Space Debris

Bryn Lindblad

            For my presentation I chose the topic of space debris because it was something that I didn't know much about (and I wanted to learn about it) and I figured most other people would probably be in the same boat.  I selected three readings to cover the areas that I thought were most interesting about the topic.

            The first article, titled "Orbiting Junk, Once Nuisance is Now a Threat" written by William J. Broad appeared in the February 5, 2007 edition of The New York Times.  This article succeeded in perking my interest as it described the recent proliferation of space debris caused by the Chinese anti-satellite missile test.

            The next selection, pages 3-17 of Howard A. Baker's book titled Space Debris: Legal and Policy Implications provided a good technical description of the dangers of space debris.  It described the potential for a cascade effect, where some space debris will collide with other space debris to form still more space debris, causing the wide scale proliferation of space debris.  When this tipping point occurs, it may become too difficult and dangerous to attempt any space travel.

            Finally, in the article "Space junk – protecting space for future generations" written by Richard Crowther and featured in the May 17, 2002 edition of the magazine Science, a few "tech fixes" are discussed.  Remedies ranging from better shielded space craft to adhesive rockets that would blast debris into a depository orbit are mentioned as costly but possible measures to mitigate the problem.

            In our class discussion we touched on a variety of facets of the space debris problem.  In reaction to what he had read, Kaz exclaimed that he had known that we were messing up the Earth, but he was surprised to read that we were also destroying outer space.  Professor Everbach was reminded of the accounts we read of ancient Australians messing up their ecosystem, and concluded that we still haven't learned our lesson.  We talked about how the space race was only based on political considerations and no regard was paid to the environmental costs being left behind for thousands of years to come.

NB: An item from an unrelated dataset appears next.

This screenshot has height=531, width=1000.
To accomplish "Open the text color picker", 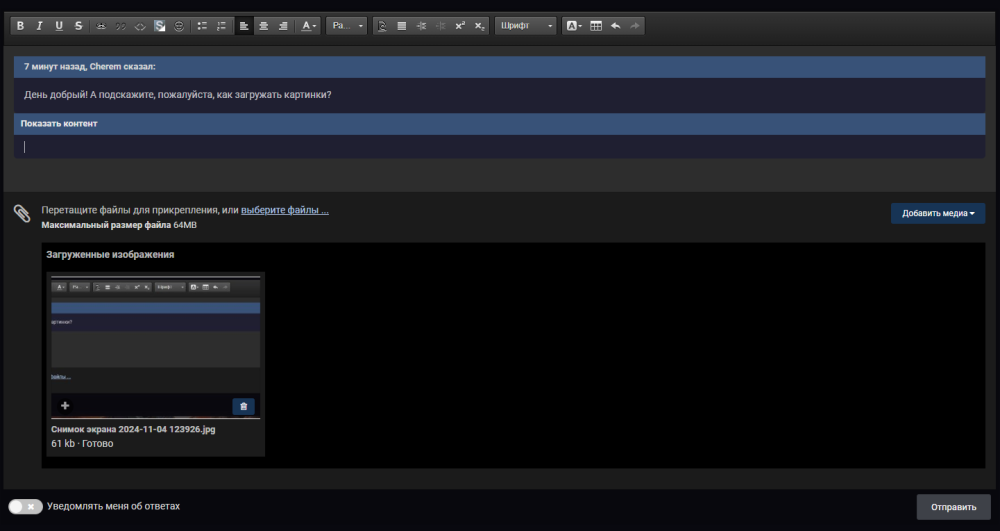I will point(309,26).
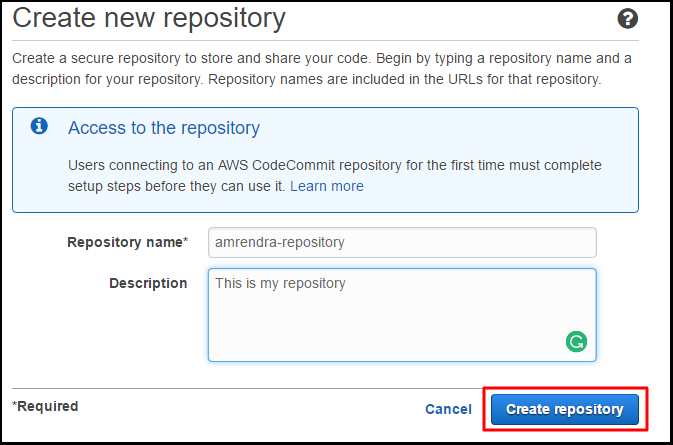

            Next we considered how this problem fit into the big scheme of things by wondering if it really mattered if we were littering space with orbital debris.  In general, we decided that the environmental issues on Earth are much more pressing since it is our current habitat, but we acknowledged that we didn't really know what use space might someday have for us.  We recognized our current uses of space, such as satellite communication and Earth monitoring, but we concluded that we could probably do without those luxuries here on Earth.  We decided that since we didn't know what we might need outer space for in the future, we should make every effort to preserve it.  I mentioned how Carl Sagan thought that the future of our species was reliant upon outer space exploration and Professor Everbach mentioned Sagan's idea of teraforming – making planetary changes to make them more conducive to human life.  We concluded by agreeing that there is a potential for teraforming, but since it would be very expensive, it was only likely to happen if it was absolutely necessary.   We decided that it was best that we do everything to make sure it wouldn't be necessary by preserving the integrity of the Earth that we live on now.